Prediction of Parkinsonian Clinical State During Deep Brain Stimulation With AI

Stereotactic Neurosurgery operation, Pasteur 2 Hospital, Nice, France, Treating Parkinsons disease through deep brain stimulation, by implanting electrodes in brain, modulating abnormal cerebral electrical activity, The room is equipped with a pre-op O-arm scanner and NeuroMate, a stereotactic robot. The robot enables surgeons to optimize and increase reliability of their operating technique, and the O-arm enables real time 3D images to be obtained to improve the precision, safety and efficiency of the operation. The start of the operation. The surgeon and his team prepare locations using the O-arm. (Photo by: BSIP/Universal Images Group via Getty Images)
Presenting at the 2022 AAN Annual Meeting, researchers identified patient-specific spectral biomarkers of parkinsonian clinical state during deep brain stimulation using artificial intelligence.

The following article is part of conference coverage from the 2022 American Academy of Neurology (AAN) Annual Meeting. Neurology Advisor’s staff will be reporting breaking news associated with research conducted by leading experts in neurology. Check back for the latest news from the 2022 AAN Annual Meeting.


Measuring beta band neural oscillations during deep brain stimulation (DBS), despite its relation to motor activity, is not always the most useful biomarker of a parkinsonian clinical state, according to research findings presented at the 2022 American Academy of Neurology (AAN) Annual Meeting, held from April 2 to April 7 in Seattle, Washington, and virtually from April 24-26, 2022.

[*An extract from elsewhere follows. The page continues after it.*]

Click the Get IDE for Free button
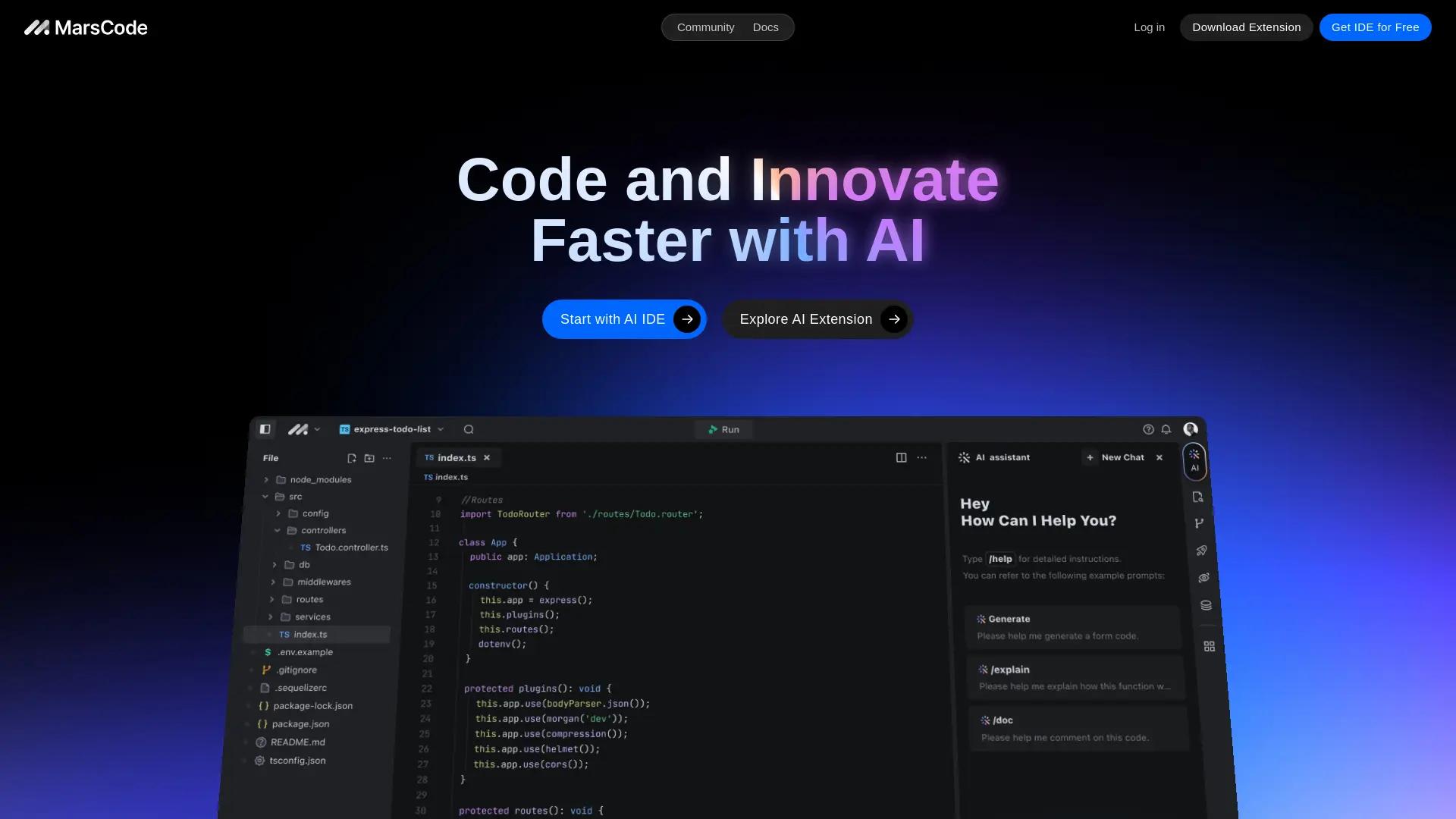 tap(1375, 27)
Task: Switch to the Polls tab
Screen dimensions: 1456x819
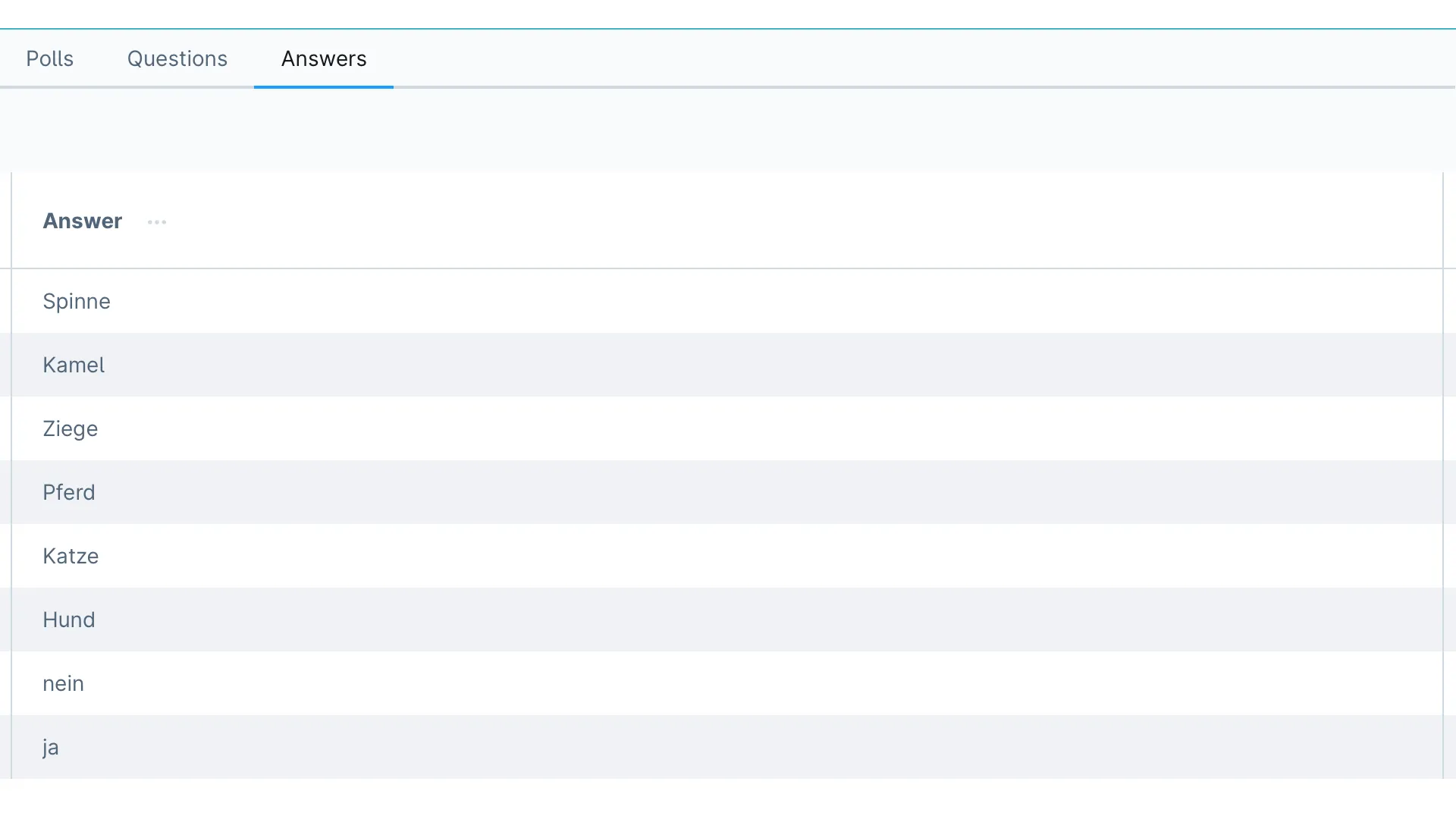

Beta frequency band neural oscillations are usually related to motor activity, showing a decrease prior to movement, then a rebound after movement is finished. DBS has been used for many years to help manage tremors produced by Parkinson disease (PD). Adaptive DBS (aDBS), a more recent approach to regulate stimulation moment by moment, dependent on measuring the patient’s current parkinsonian condition, may be enhanced by machine learning to estimate the clinical state.

Researchers conducted a prospective study of 3 patients with PD, implanted with neurostimulators to record subcortical local field potentials (LFPs).

Electrocorticography measured activity during a medication cycle of the high and low-levodopa states. Different stimulation settings were used: low amplitude for the high-medication state anticipating movement, and, high amplitude for the low-medication state, anticipating rebound. “Partitioning the subcortical and cortical power spectra and using forward-feature selection with linear discriminant analysis,” helped researchers identify spectral biomarkers that would best predict the medication state.

Researchers found no consistency patient-to-patient for which biomarker predicted the clinical state. Even though they measured beta neural oscillation peaks during OFF-stimulation, they discovered that beta power is not the most useful distinguishing biomarker.

“Subcortical beta power is not always the most discriminative biomarker of parkinsonian clinical state during DBS stimulation, even if beta peaks are seen during stimulation-OFF conditions,” they concluded. “Machine learning may be useful to identify data-driven patient-specific frequency bands that better predict clinical state during active stimulation.”


Hammer L, Oehrn C, Smyth C, et al. Artificial intelligence identifies spectral biomarkers for use in adaptive deep brain stimulation in Parkinson’s disease. Presented at: the 2022 AAN Annual Meeting; April 2-7, 2022; Seattle, Washington; April 24-26, 2022; Virtual Meeting. Abstract S16.004.